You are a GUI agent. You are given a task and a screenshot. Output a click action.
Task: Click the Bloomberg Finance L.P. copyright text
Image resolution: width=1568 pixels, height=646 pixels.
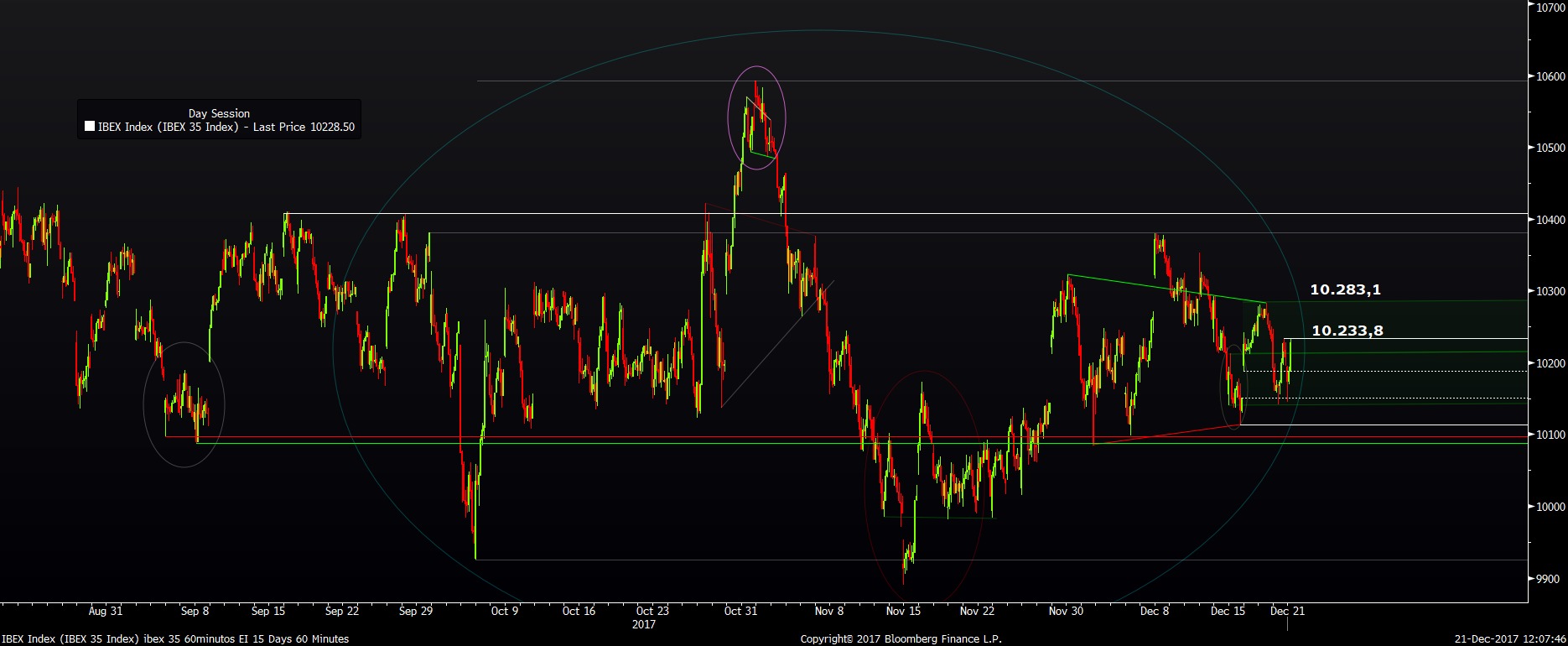(x=901, y=639)

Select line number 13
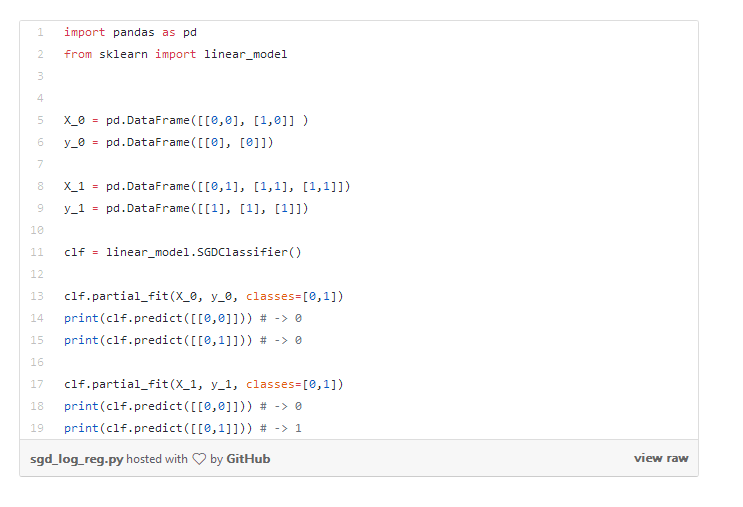click(x=38, y=296)
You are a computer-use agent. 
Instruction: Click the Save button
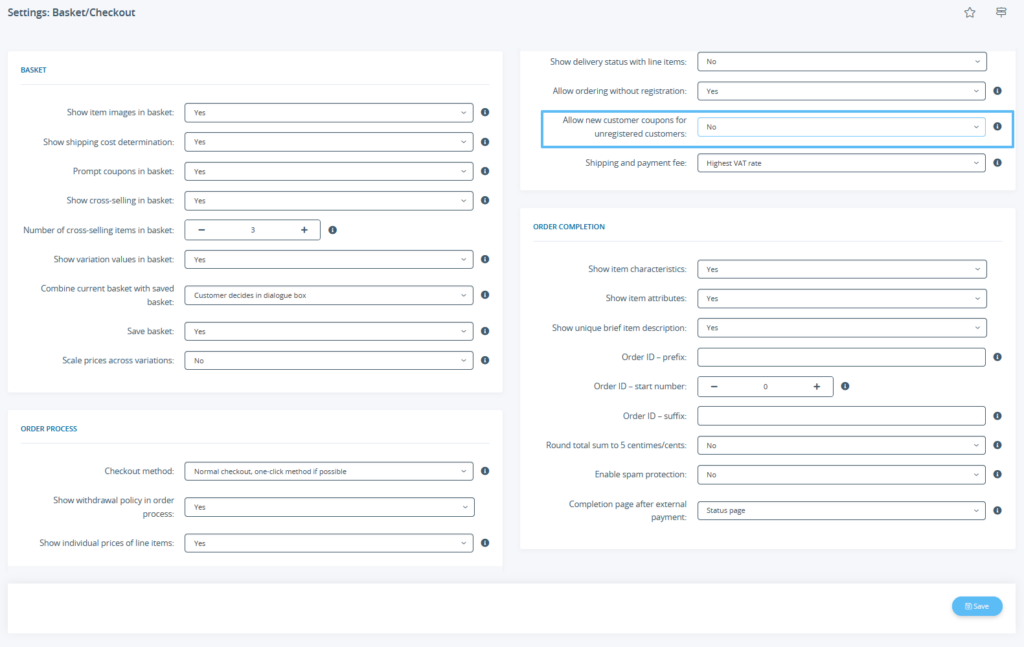(976, 606)
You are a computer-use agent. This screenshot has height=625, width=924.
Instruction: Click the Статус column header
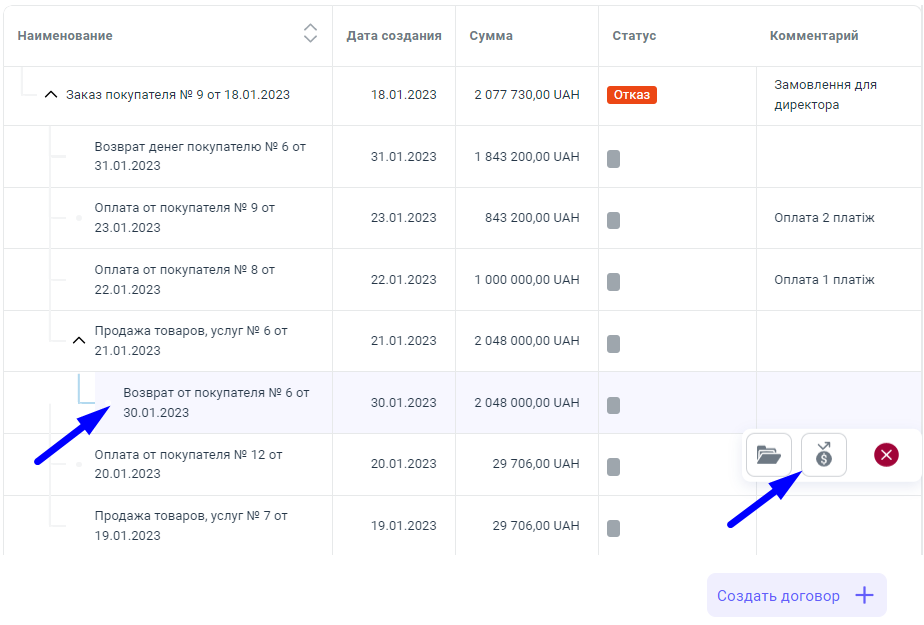point(634,36)
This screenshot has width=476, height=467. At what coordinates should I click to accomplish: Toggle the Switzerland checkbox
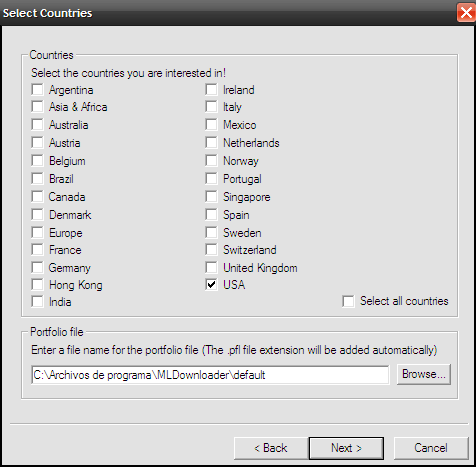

(Task prompt)
Locate all lines in the listing above with the word "computer". Copy them.

(Written answer)
You are a computer-use agent. 
You are a computer-use agent. This screenshot has height=625, width=924.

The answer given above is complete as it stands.